As some of you may know, April is Autism Awareness month. I am a struggling older single mom with two young adult children (out of four) remaining at home who are both special needs: Asperger’s, autism, severe ADHD, OCD, PDD-NOS, Bi-polar, learning disabilities. You name it, I probably deal with it daily in my home!
I am 57 yrs old and with the Lord being my strength and my portion, I have raised all of my children pretty much single-handedly, especially the two youngest, Isaiah and Genesis, my two “special” kiddos.
Life, raising one child with special needs, let alone two, is not for the fainthearted and is a life of sacrifices. Our “road” traveled the last 23 years has been quite a rocky one: Frustration and tears over sometimes not understanding my children and what they are thinking, what to do about the extreme behavioral issues….. I have asked myself numerous times, “How could ANYONE do this without the Lord and survive?” As I have met many other parents of special needs children along the way, through school, Special Olympics, and work, I have found the answer. Without the Lord, most parents DON’T survive and end up deep in despair, find mental health professionals and meds for themselves if not alcohol for their comfort and escape.
I could go on and on about all the trials over time with special needs children: the holes punched in the walls, the numerous IEP and special education meetings at school, and many visits with teachers, and principals because of outbursts or usually because of the constant bullying done to them…. and doctors and even police visits…..but….
I have always tried to make speaking to and about the Lord and using God’s Word in our lives, as daily as our 3 meals a day. Isaiah, at 23, has had the greater struggle. He has only embraced his autism just in the last couple of years and that because of the Lord in his life. I cannot even begin to tell you the number of times he would tell me when he was in high school, “Mom, I just want to wake up and be normal.” Because I have always prayed with the children every night for as long as they can remember, we began praying that one day, Isaiah would accept how God made him and want to be used for whatever God wants, special needs and all.

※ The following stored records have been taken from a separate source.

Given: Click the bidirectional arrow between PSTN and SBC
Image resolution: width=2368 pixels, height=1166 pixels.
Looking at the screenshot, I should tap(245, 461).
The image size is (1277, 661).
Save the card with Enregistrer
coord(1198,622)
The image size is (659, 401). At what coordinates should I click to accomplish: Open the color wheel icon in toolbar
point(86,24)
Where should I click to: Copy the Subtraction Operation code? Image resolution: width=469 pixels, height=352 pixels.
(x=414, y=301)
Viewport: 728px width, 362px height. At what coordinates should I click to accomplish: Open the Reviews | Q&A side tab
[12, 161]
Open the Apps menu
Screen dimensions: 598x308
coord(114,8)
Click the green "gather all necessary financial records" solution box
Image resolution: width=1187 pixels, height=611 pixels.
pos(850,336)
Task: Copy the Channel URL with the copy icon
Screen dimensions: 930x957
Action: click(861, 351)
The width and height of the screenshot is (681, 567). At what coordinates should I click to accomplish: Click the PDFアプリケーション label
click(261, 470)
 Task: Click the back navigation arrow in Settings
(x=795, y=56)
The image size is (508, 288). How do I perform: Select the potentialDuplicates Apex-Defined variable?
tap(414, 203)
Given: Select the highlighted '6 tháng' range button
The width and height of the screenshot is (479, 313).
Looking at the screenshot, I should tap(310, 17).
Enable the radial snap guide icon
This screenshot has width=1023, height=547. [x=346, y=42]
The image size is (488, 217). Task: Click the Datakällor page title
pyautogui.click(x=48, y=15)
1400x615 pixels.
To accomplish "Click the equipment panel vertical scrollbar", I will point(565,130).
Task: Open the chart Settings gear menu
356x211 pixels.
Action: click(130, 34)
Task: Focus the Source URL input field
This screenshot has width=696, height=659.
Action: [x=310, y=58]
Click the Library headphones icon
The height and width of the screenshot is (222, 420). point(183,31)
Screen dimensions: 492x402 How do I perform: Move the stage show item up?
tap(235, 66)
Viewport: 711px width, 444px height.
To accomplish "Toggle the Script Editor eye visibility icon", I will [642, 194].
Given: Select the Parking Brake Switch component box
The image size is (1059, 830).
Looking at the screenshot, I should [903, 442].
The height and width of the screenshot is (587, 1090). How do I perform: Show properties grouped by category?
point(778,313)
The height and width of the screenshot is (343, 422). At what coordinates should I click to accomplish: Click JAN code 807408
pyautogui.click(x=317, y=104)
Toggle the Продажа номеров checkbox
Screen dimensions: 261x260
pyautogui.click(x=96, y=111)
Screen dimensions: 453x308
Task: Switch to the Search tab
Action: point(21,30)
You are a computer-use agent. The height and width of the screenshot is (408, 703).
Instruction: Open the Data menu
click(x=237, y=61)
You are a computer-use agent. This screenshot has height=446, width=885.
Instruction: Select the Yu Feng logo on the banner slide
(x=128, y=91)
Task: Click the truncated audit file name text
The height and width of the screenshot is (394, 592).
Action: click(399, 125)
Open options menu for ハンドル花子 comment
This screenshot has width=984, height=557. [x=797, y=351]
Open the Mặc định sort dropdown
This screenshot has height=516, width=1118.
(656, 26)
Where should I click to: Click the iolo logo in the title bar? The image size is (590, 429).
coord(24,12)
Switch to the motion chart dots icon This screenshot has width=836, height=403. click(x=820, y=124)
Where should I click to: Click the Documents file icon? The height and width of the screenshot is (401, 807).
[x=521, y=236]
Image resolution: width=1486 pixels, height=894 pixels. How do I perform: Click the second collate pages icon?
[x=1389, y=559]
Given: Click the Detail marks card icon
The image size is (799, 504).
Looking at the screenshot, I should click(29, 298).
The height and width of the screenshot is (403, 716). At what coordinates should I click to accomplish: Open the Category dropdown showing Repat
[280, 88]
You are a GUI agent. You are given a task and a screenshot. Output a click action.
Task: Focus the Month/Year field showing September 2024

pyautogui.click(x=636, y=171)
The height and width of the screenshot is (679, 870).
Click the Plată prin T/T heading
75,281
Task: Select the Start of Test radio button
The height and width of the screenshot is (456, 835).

Genesis, 22, has always embraced who she is and made a decision to follow Christ when she was in grade school. She is a bubbly one who can talk the hind leg off a mule, but this girl has put my faith to shame at times! I’ll give you the Reader’s Digest version of an example:
After nearly 10 years (including times of separation) of living with a very verbally abusive husband, (the children’s stepfather), a threat was made on my life, the police were called, then our family counselor was called for a meeting the following night. The plan was for Isaiah & Genesis to have their say about what happened, then they would be dismissed to their rooms so the adults could get down to “brass tacks.” Isaiah had his brief comment, then left. Genesis got up out of her seat and I cringed to think of what she might say as she was so unpredictable. She looked right at him and said, “Daddy, you are so mean and hateful to us….but I still love you.” Then she turned and walked away.
Autism and Faith collided.
I would like to think that I have been instrumental in nurturing my special kiddos in the Lord. (And it definitely helps to have wonderful support from older siblings and a great church family to assist in that!) But it is Isaiah & Genesis who have helped ME grow in the Lord!